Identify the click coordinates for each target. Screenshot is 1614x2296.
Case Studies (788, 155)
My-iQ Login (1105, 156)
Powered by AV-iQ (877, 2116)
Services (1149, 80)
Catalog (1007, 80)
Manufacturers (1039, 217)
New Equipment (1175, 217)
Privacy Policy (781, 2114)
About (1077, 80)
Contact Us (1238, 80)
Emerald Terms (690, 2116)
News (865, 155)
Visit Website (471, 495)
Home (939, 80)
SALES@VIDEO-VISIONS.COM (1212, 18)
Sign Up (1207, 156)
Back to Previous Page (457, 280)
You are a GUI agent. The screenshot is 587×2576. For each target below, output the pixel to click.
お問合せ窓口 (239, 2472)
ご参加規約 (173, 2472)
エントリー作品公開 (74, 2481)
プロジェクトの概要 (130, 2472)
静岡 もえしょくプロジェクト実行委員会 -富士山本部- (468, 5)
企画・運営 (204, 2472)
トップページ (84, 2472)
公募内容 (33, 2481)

==============================

* **EXERCISE REQUIREMENTS**
What is needed is an exact copy of the lines from the one containing "Manufacturers (1039, 217)" through the last line of the records above, both included.

* **RESULT**
Manufacturers (1039, 217)
New Equipment (1175, 217)
Privacy Policy (781, 2114)
About (1077, 80)
Contact Us (1238, 80)
Emerald Terms (690, 2116)
News (865, 155)
Visit Website (471, 495)
Home (939, 80)
SALES@VIDEO-VISIONS.COM (1212, 18)
Sign Up (1207, 156)
Back to Previous Page (457, 280)
You are a GUI agent. The screenshot is 587×2576. For each target below, output the pixel to click.
お問合せ窓口 (239, 2472)
ご参加規約 (173, 2472)
エントリー作品公開 (74, 2481)
プロジェクトの概要 (130, 2472)
静岡 もえしょくプロジェクト実行委員会 -富士山本部- (468, 5)
企画・運営 (204, 2472)
トップページ (84, 2472)
公募内容 (33, 2481)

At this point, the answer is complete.